■ Passage given
--- START ---

This doesn’t necessarily increase the stream’s throughput; it prevents collateral damage. In real systems, that’s half the battle.

4) Compression: lz4 is usually “free,” until it isn’t

compression=lz4 often improves streaming read throughput because you read fewer bytes from disk and spend a bit of CPU decompressing.
That’s a great trade on HDD pools and many SSD pools.

But on fast NVMe, compression can move the bottleneck to CPU. You’ll see devices underutilized and CPU threads pegged doing decompression and checksums.
If your pipeline is CPU-bound, consider faster CPUs, verify you aren’t using an expensive checksum, and benchmark with compression on/off for your data.

5) Don’t confuse “more ARC” with “more throughput”

ARC helps when you reread data. Streaming throughput is generally limited by the storage bandwidth and how effectively ZFS issues I/O.
Increasing ARC might help if your stream loops or if metadata caching is the hidden limiter, but for single-pass reads it often just changes who gets to keep RAM.

6) Parallelism: one vdev is one lane

ZFS pools scale throughput primarily by adding vdevs. Mirrors generally provide better read parallelism and simpler geometry.
RAIDZ can be bandwidth-efficient and capacity-efficient, but a single RAIDZ vdev is still a single vdev, and that caps concurrency.

7) Special vdev: metadata belongs on fast storage (sometimes)

If your “sequential read” job still trips over metadata (lots of files, lots of directory traversals, tiny sidecar files), moving metadata and small blocks to a special vdev
can reduce head-of-line blocking on HDDs. This is more about “time to first byte” and consistent streaming in file-heavy workloads than raw MB/s on one giant file.

Joke #2: L2ARC for streaming is like bringing a suitcase to a one-night trip—technically impressive, practically unnecessary.

--- END ---

■ Task list
1. Condense the paragraph in the ZFS streaming notes beginning "But on fast NVMe" into a short bulleted list, keeping its main facts.
2. Carry the ZFS streaming notes onward, starting after their final line.

■ Stored data
--- START ---

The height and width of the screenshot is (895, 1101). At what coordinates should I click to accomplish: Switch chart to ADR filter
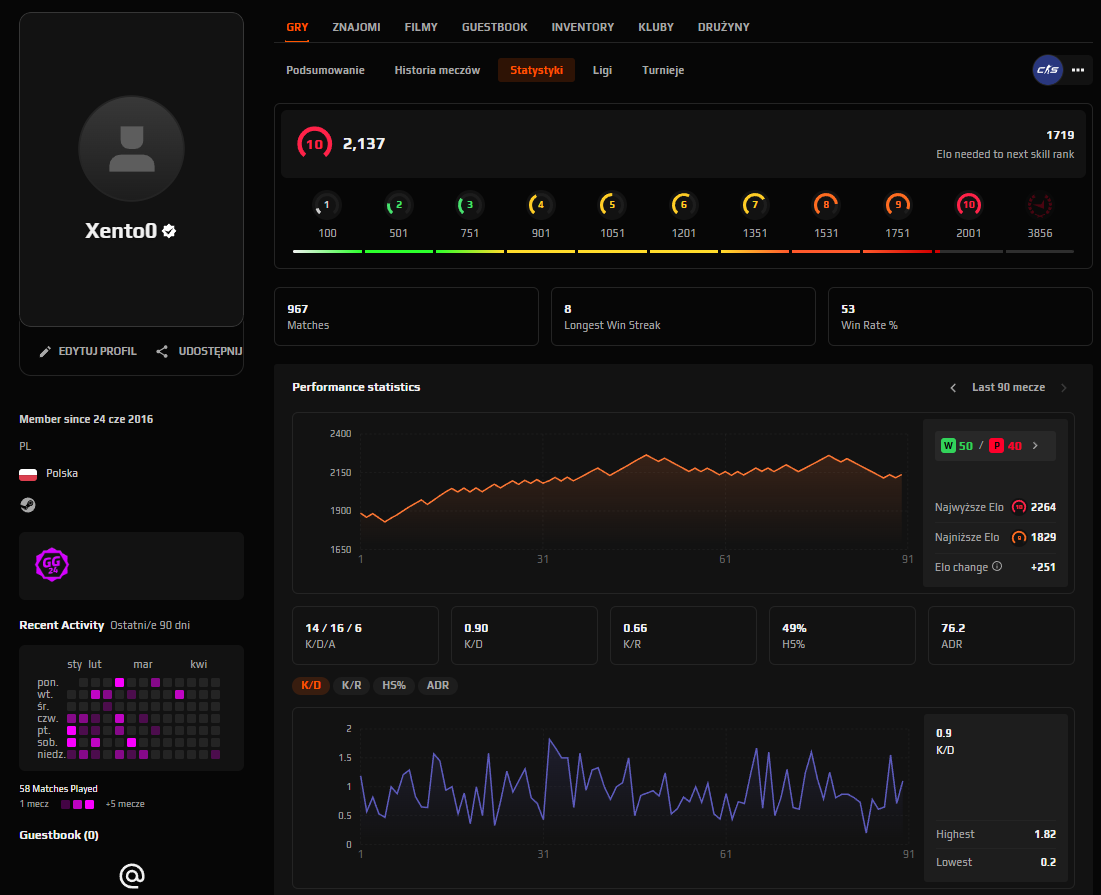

--- END ---

■ Expected responses
1.
- On fast NVMe, compression can shift the bottleneck to the CPU.
- Signs: devices sit underutilized while CPU threads are pegged on decompression and checksums.
- If the pipeline is CPU-bound:
  - consider faster CPUs
  - make sure the checksum in use isn't an expensive one
  - benchmark your own data with compression on and off

2.
Vdev layout and bandwidth math you can defend in a meeting

Sequential read tuning gets existential when people ask: “Why can’t this 12-disk pool do 4 GB/s?” Because topology matters more than optimism.

Mirrors: the boring high-throughput choice

Mirrors read from either side. With multiple mirror vdevs, ZFS can spread reads across vdevs and across disks. For large streaming reads, mirrors usually deliver:

  • high concurrency (many vdevs)
  • predictable performance under mixed load
  • simple rebuild behavior (resilver is straightforward)

The trade-off is capacity efficiency. Storage engineers can argue about it for hours, which is a recognized form of cardio in some organizations.

RAIDZ: capacity-efficient, but geometry-sensitive

RAIDZ can stream fast, especially with multiple RAIDZ vdevs, but there are two practical realities:

  • Single vdev bottleneck: One RAIDZ vdev is one vdev. If your pool has one RAIDZ2 vdev, you’re capped at that vdev’s performance envelope.
  • Small reads hurt more: RAIDZ has to reconstruct from parity for certain access patterns, and small blocks can create read amplification.

For maximum sequential throughput, prefer multiple vdevs of a size that matches your operational constraints. If you can’t add vdevs because the chassis is full,
your “tuning” options become mostly about not making it worse.

Wide vdevs: tempting on spreadsheets, messy in production

Very wide RAIDZ vdevs look great on capacity-per-dollar. They also increase rebuild times, increase exposure windows, and can create performance cliffs when a disk is slow.
If your core business is streaming throughput and predictable operations, wide vdevs are a negotiation with entropy.

Queue depth and concurrency: streaming is a pipeline, not a single request

Many applications read sequentially but single-threaded with small buffers. That can leave the pool underutilized because disks/SSDs want multiple outstanding I/Os.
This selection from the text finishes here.